Full vectorial analysis of polarization effects in optical nanowires

TL;DR

This paper presents a comprehensive vectorial theoretical analysis of polarization effects in high index subwavelength optical nanowires, revealing anisotropic nonlinear behaviors and potential for optical switching applications.

Contribution

It introduces a full vectorial model for pulse propagation in nanowires, analyzing stability and solutions including solitons and switching states, advancing understanding of polarization dynamics.

Findings

Identification of anisotropic nonlinear polarization behavior

Discovery of stable and unstable steady state solutions

Potential for fast optical switches and logic gates

Abstract

We develop a full theoretical analysis of the nonlinear interactions of the two polarizations of a waveguide by means of a vectorial model of pulse propagation which applies to high index subwavelength waveguides. In such waveguides there is an anisotropy in the nonlinear behavior of the two polarizations that originates entirely from the waveguide structure, and leads to switching properties.
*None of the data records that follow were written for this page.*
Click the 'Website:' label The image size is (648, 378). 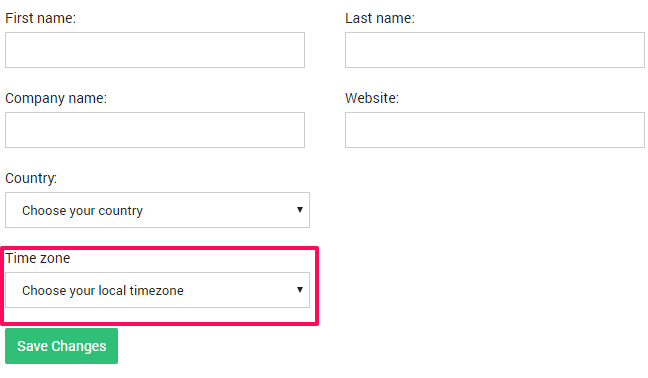(372, 98)
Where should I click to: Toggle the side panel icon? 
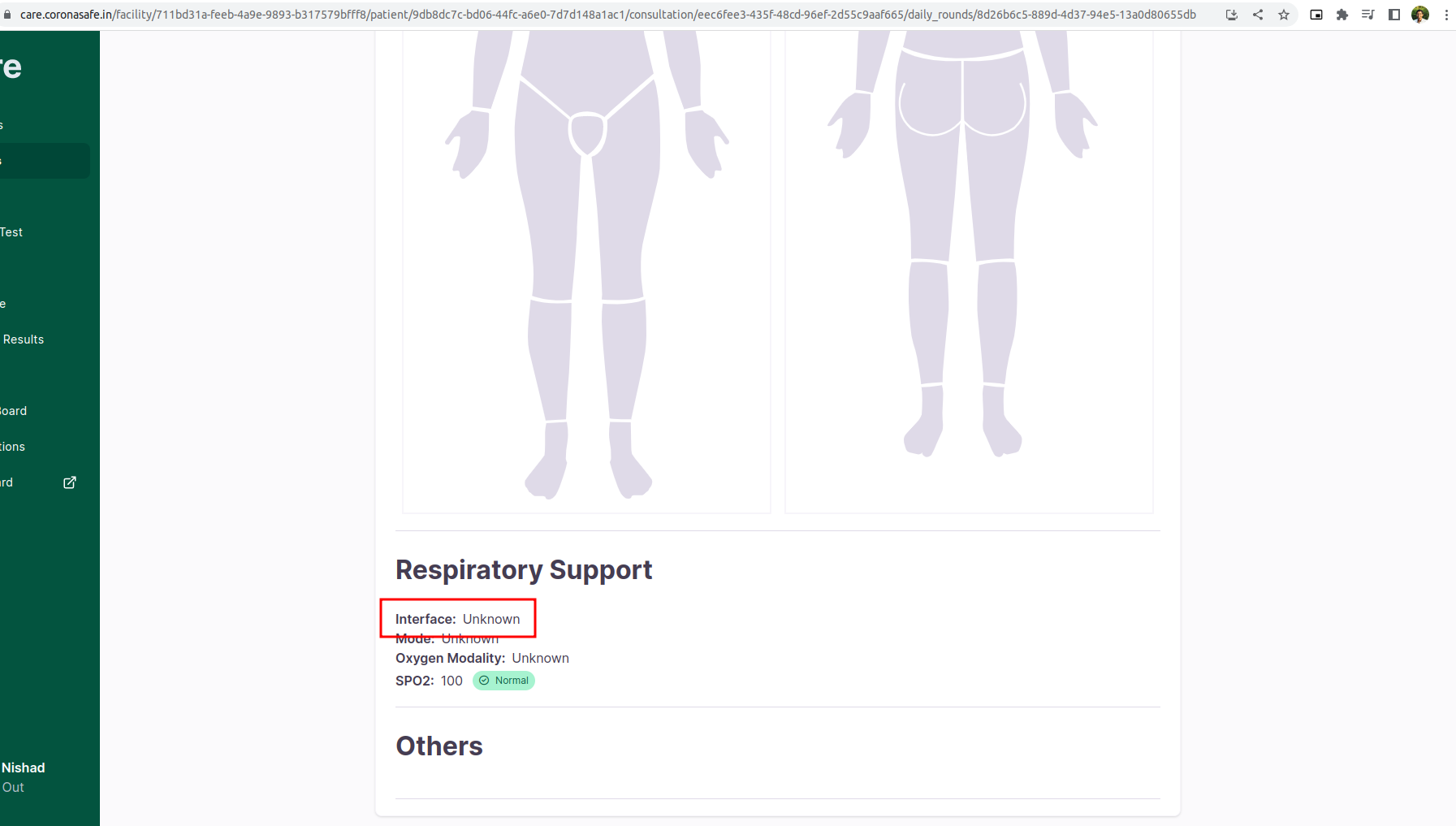click(x=1394, y=14)
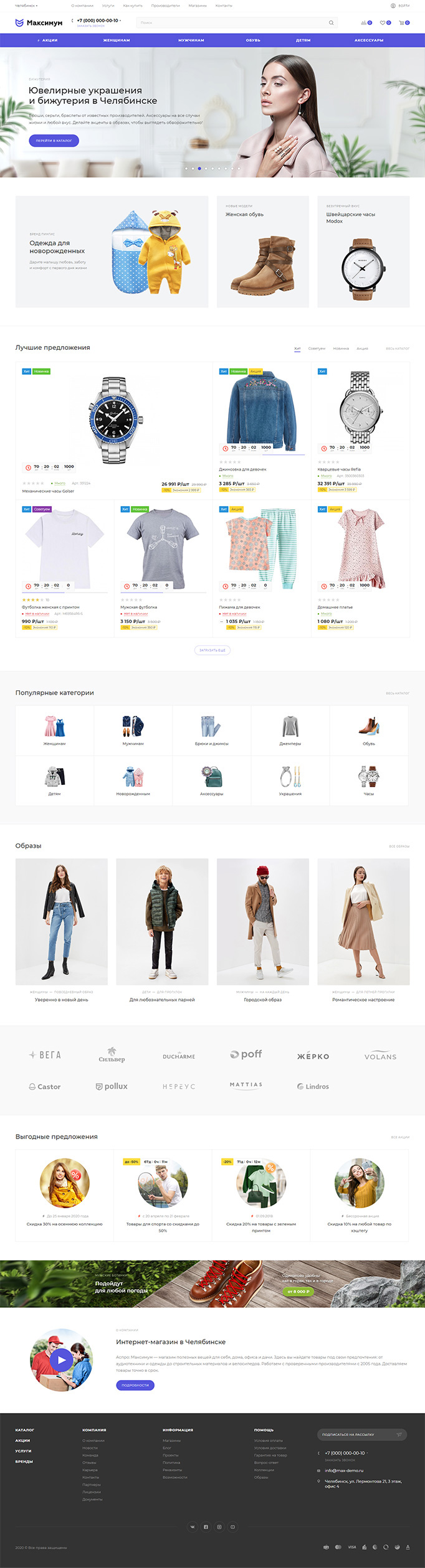The height and width of the screenshot is (1568, 425).
Task: Open the shopping cart icon
Action: [x=402, y=23]
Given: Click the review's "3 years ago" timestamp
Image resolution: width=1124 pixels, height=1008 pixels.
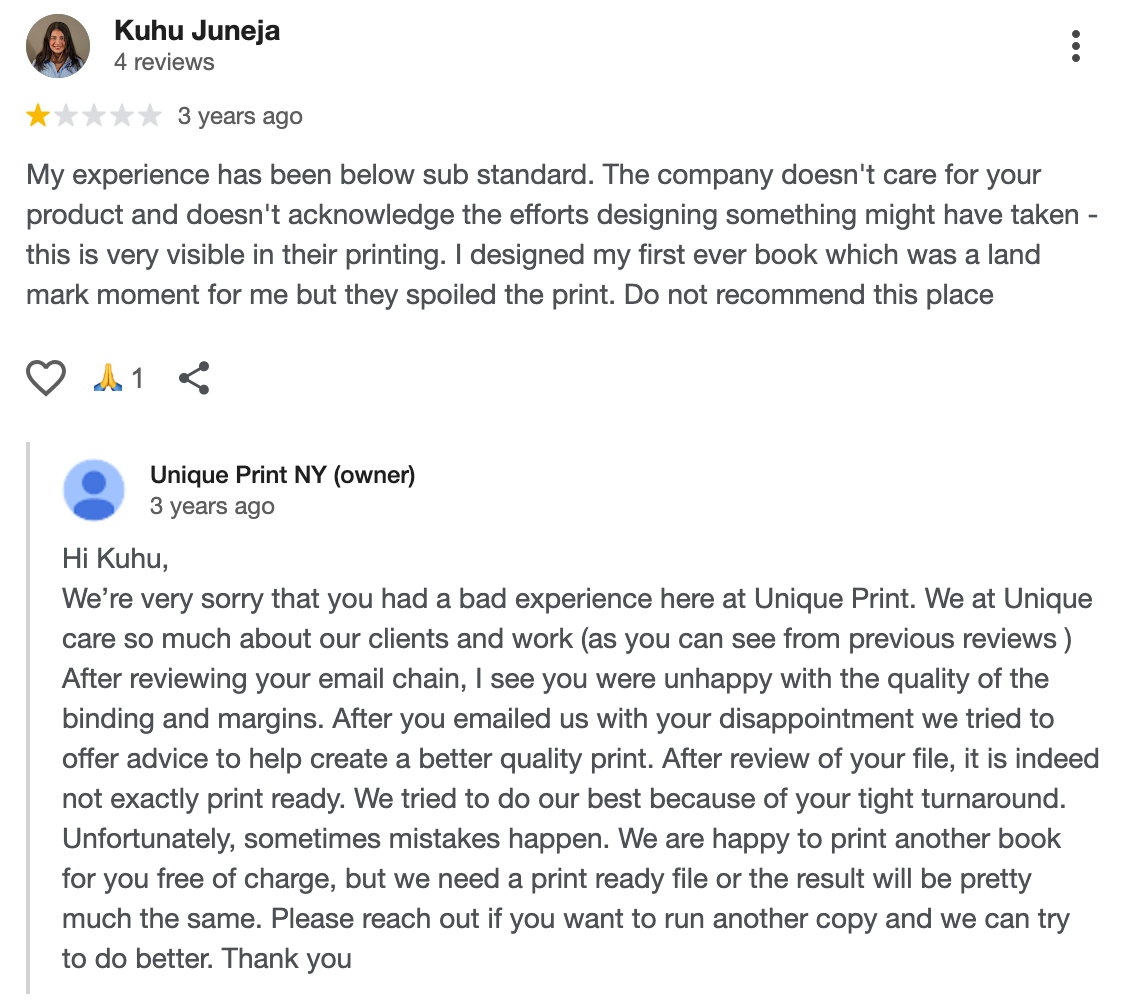Looking at the screenshot, I should [240, 116].
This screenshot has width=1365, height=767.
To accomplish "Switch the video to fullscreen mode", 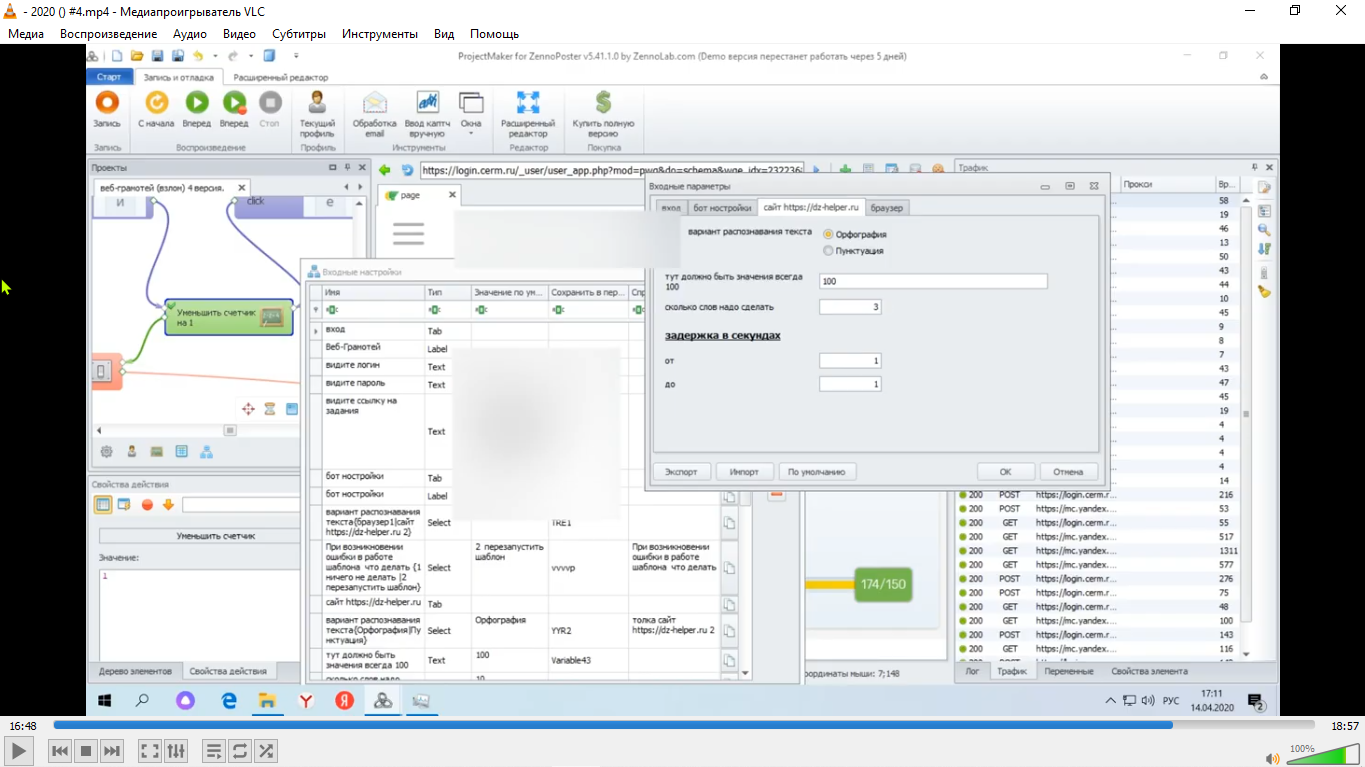I will click(x=149, y=750).
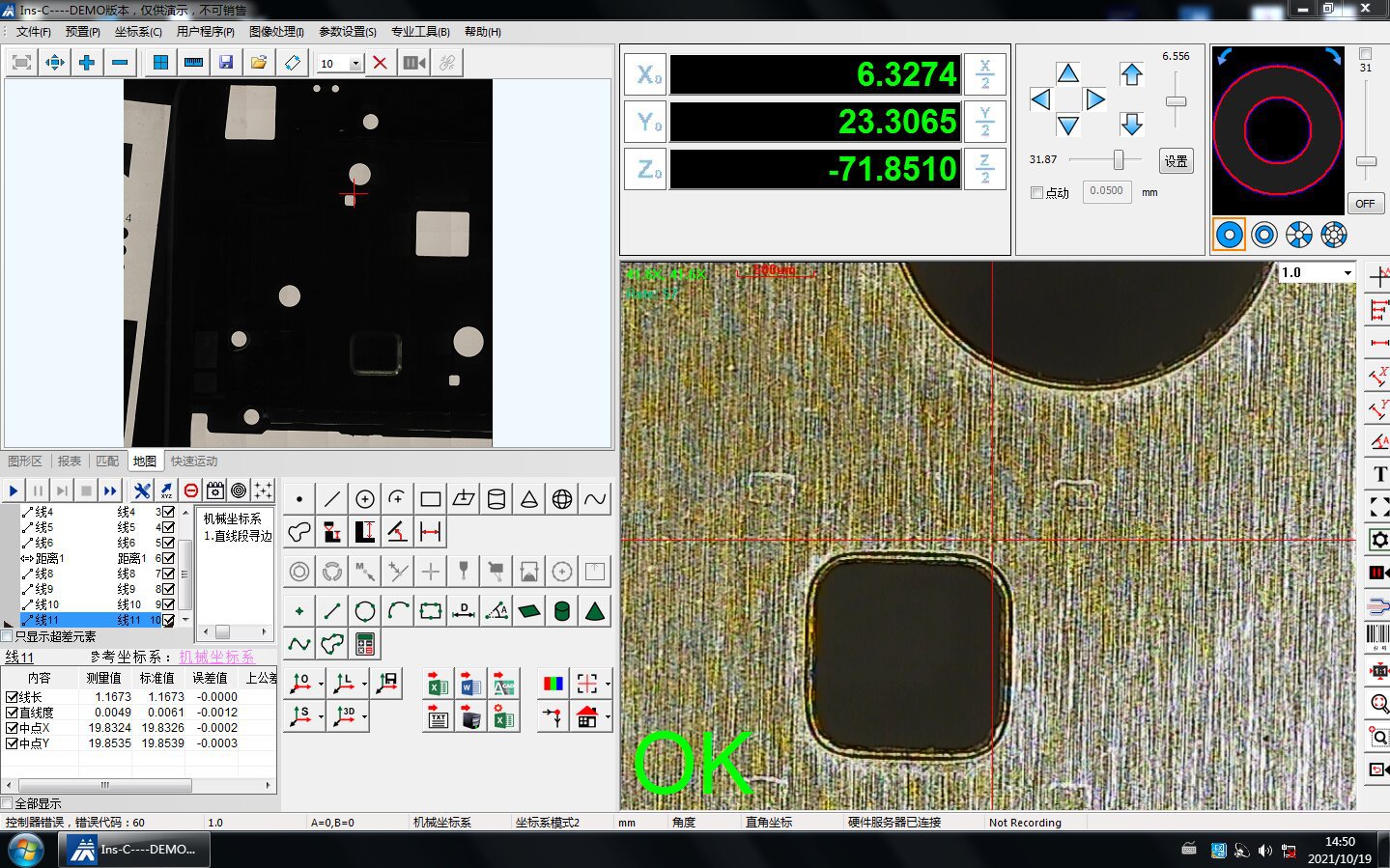Click the export to Word icon
The image size is (1390, 868).
(x=470, y=685)
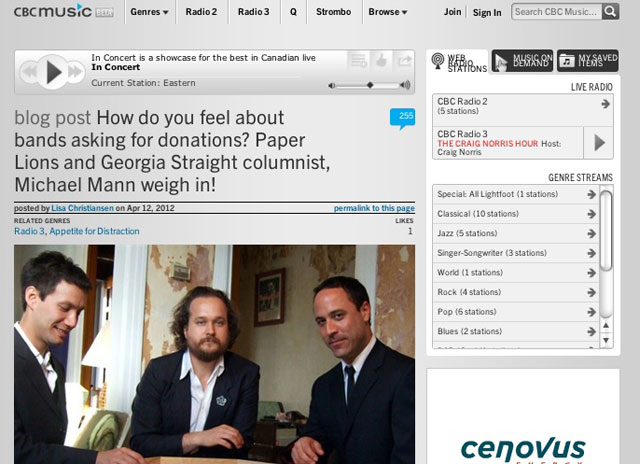Image resolution: width=640 pixels, height=464 pixels.
Task: Open Lisa Christiansen author link
Action: (x=82, y=208)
We determine the stability properties of the steady state solutions by means of a Lagrangian formulation. We find all static solutions of the nonlinear system, including those that are periodic with respect to the optical fiber length as well as nonperiodic soliton solutions, and analyze these solutions by means of a Hamiltonian formulation. We discuss in particular the switching solutions which lie near the unstable steady states, since they lead to self-polarization flipping which can in principle be employed to construct fast optical switches and optical logic gates.